Books, binders and ballpoint pens aren’t the only classroom essentials these days. At the University of Hawaiʻi at Hilo, a small number of courses with clinicals or labs are being held in-person which require students, faculty and staff to strap on masks and take on a renewed approach to traditional learning. Instruction requires significant modifications that include social distance requirements and work space configurations which adhere to strict health and safety protocols.
UH Hilo Center for the Study of Active Volcanoes Educational Specialist Darcy Bevens set up a photo gallery online to showcase how procedures have drastically changed at the Hawaiʻi Island campus this semester. “I’m very impressed with how everyone is adapting—it’s inspiring! Students enrolled in the science labs are delighted to have physical access. In years past, many students took these labs for granted, but now, with so much done remotely, they have a new appreciation for the privilege of being allowed to enter a lab and look through a microscope. The faculty and lecturers who teach these labs are also grateful for the opportunity; you just can’t teach chemistry effectively, unless students handle the test tubes,” explained Bevens.

### Set of tasks
**1)** Copy the UH Hilo lab passage word for word. Begin at the words "Books, binders and" and stop after "and safety protocols.".
**2)** Pick up the UH Hilo lab passage after its final sentence and keep writing it.

### Supplied material
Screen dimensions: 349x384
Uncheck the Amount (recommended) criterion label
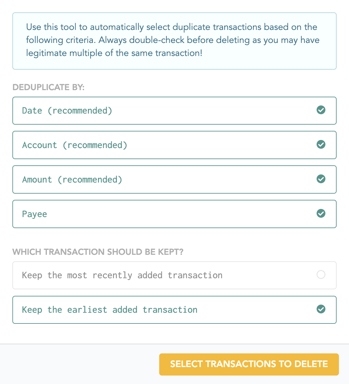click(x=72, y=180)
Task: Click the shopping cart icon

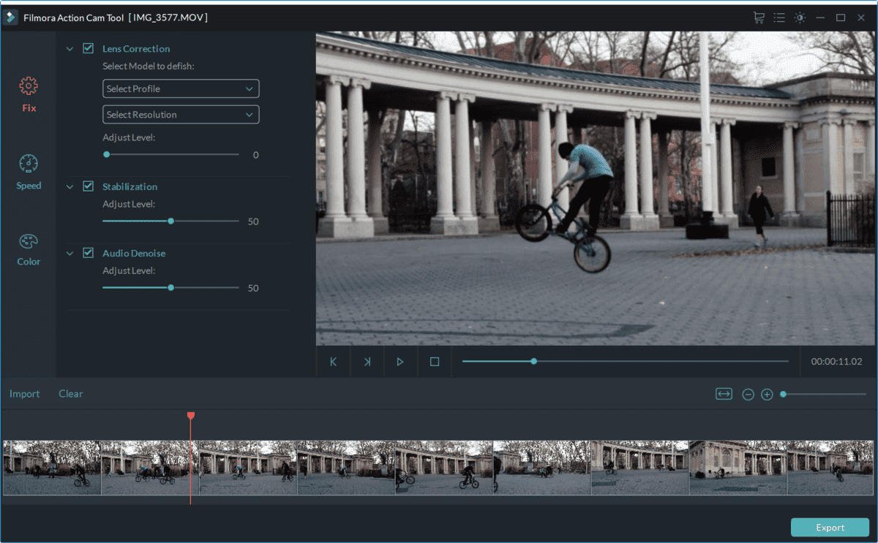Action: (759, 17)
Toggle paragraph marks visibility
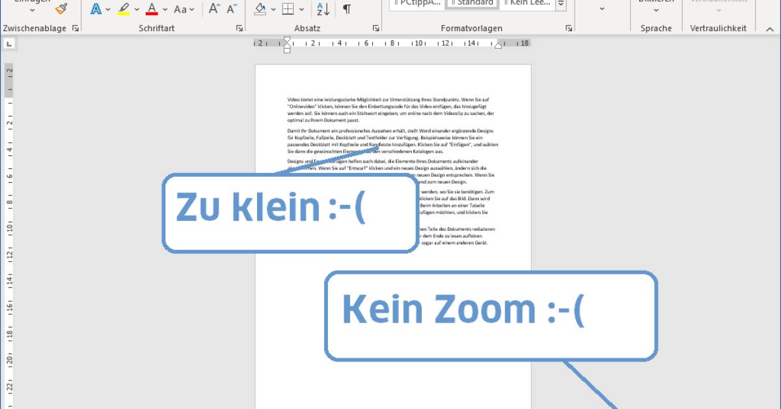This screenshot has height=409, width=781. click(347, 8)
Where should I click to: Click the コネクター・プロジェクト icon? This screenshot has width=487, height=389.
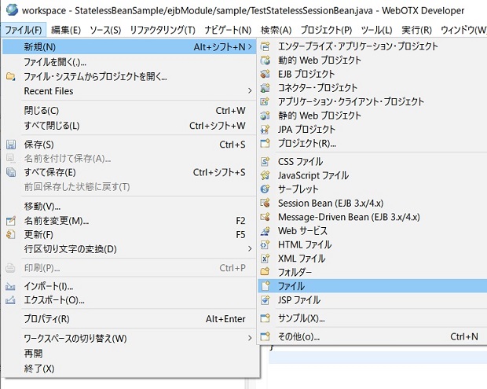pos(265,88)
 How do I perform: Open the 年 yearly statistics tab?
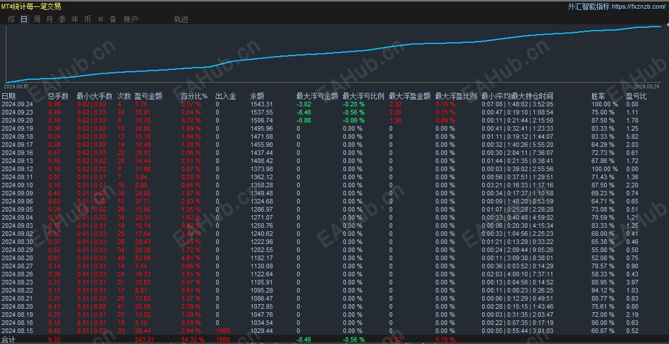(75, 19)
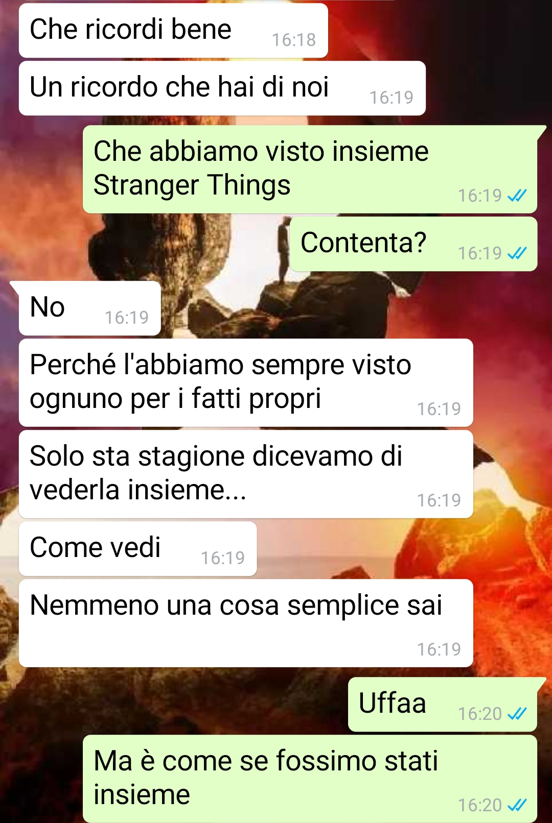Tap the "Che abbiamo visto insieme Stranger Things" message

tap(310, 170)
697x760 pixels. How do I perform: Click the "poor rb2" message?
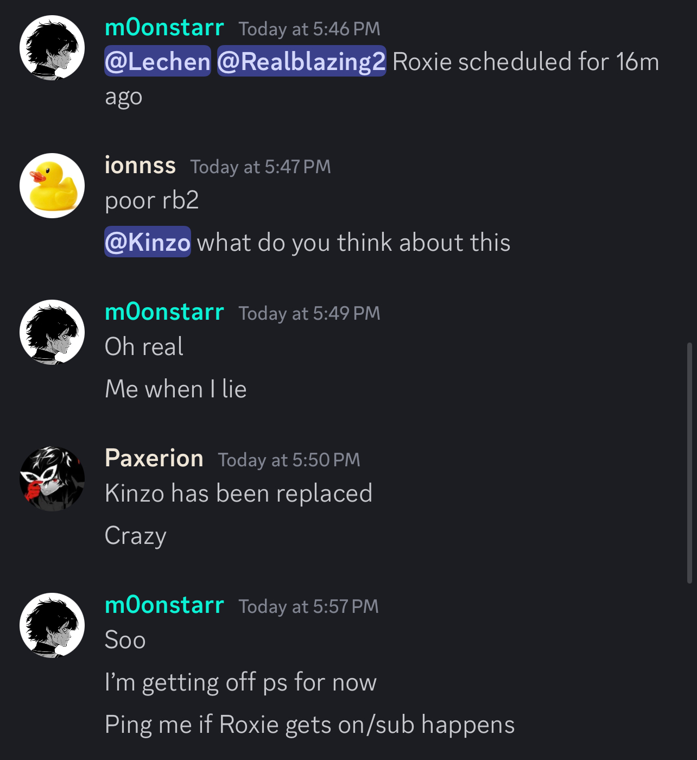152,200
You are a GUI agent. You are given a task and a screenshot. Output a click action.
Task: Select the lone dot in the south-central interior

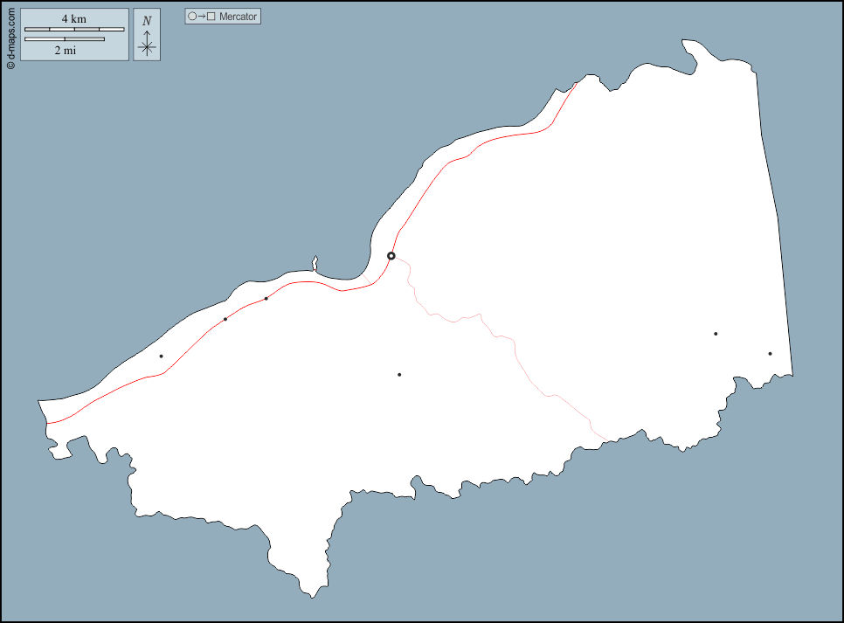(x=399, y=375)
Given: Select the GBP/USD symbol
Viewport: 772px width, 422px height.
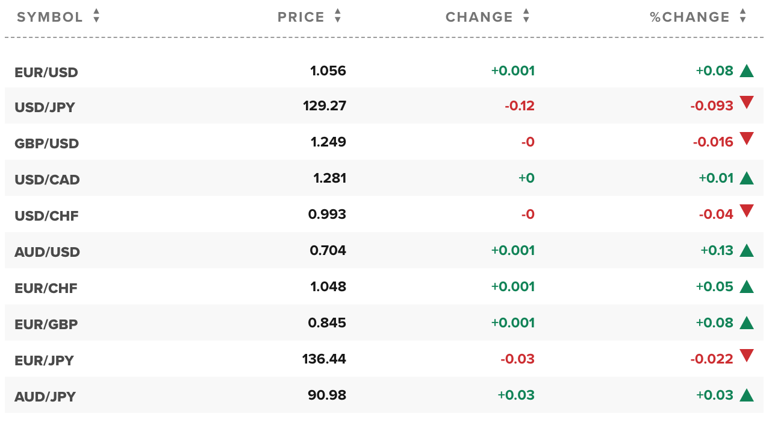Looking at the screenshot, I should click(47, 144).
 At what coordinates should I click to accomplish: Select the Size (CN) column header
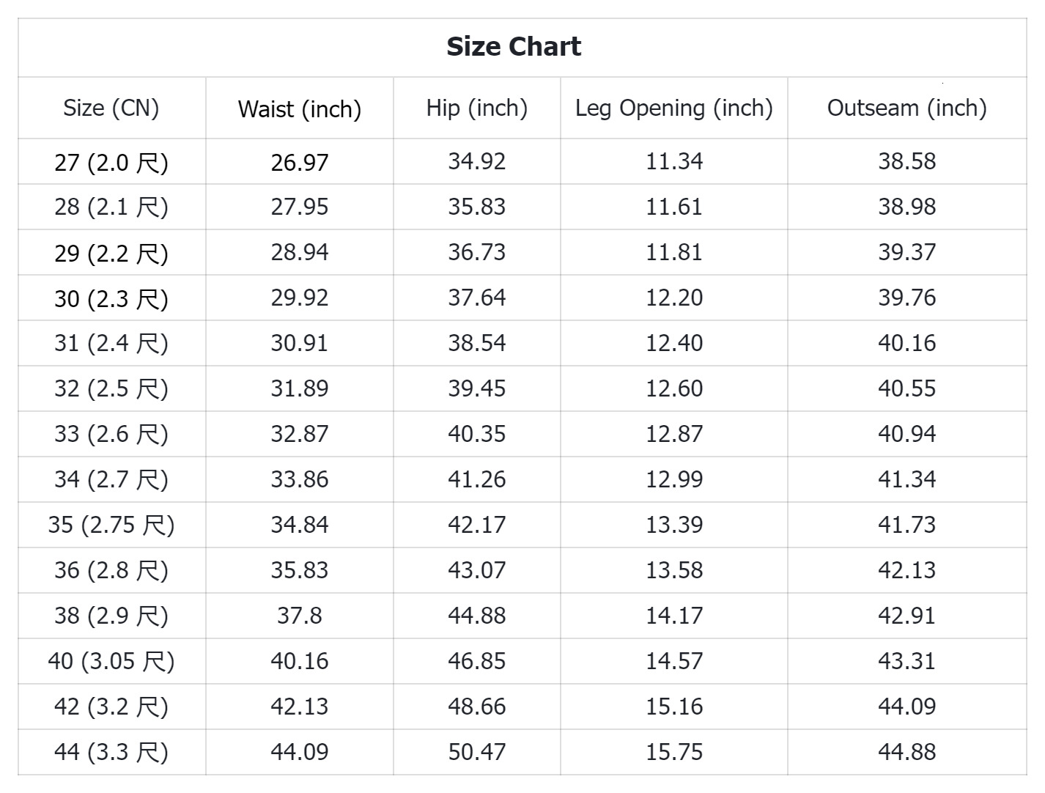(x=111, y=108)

### Answers to the problems
**1)**
Books, binders and ballpoint pens aren’t the only classroom essentials these days. At the University of Hawaiʻi at Hilo, a small number of courses with clinicals or labs are being held in-person which require students, faculty and staff to strap on masks and take on a renewed approach to traditional learning. Instruction requires significant modifications that include social distance requirements and work space configurations which adhere to strict health and safety protocols.

**2)**
Most courses at UH Hilo are remote, but an exception was made for the laboratory component of biology, chemistry, geology, marine science and nursing classes. Each lab classroom is thoroughly cleaned and disinfected prior to each session and every other workstation must remain vacant to meet physical distance requirements.
According to Bevens, the vibe on campus so far this semester has been positive. She works remotely most days but looks forward to weekly visits on-campus. “It’s such a pleasure to see students and colleagues enjoying everything, whether it’s handling lava rock specimens in a lab or having lunch outside on a large picnic table. I think that post-pandemic, everyone will be more grateful than ever for the opportunity to have in-person labs and classes and other activities at UH,” she said.